Using Potential Field Data to Guide Structural Framework Interpretation in West Greenland
Leslie Nossaman, Bob Pawlowski, Chris Bexfield, Claire King, Alex Fordham, and Carlos Rivero
Chevron, Houston, TX.
West Greenland is a large area covering approximately 350,000 square kilometers with very few wells and limited seismic data. Furthermore, the interpretation of the seismic data is complicated by the presence of very thick volcanics in some areas. By incorporating and synthesizing different types of data an exploration story could be created. Potential field data can be modelled and interpreted to define oceanic and continental crust, volcanics thicknesses, and possible igneous centres. This data can also be used to guide seismic interpretations. Analyzing reverse magnetics, structural restorations, and crustal modelling can help develop a rifting story. These methods were used in West Greenland to develop the oceanic and continental crust boundaries, thickness of volcanics, rifting history, and various working geological scenarios.
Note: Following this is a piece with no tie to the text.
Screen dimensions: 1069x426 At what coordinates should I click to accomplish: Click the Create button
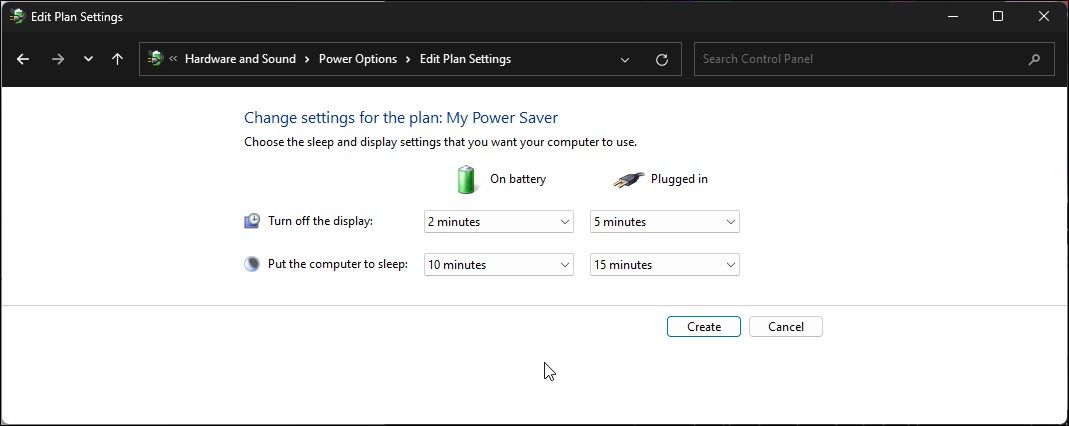click(704, 326)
Limited heat flow data was available for interpretation and was combined with gravity and magnetics to assist in validating the oceanic and continental crust boundary. Modeling volcanic thicknesses was critical to determining top basement and what the upper Cretaceous and Lower Paleocene section might look like. The structural geometries, volcanic thicknesses, stratigraphic models, and temperature data were then used as inputs for the basin model.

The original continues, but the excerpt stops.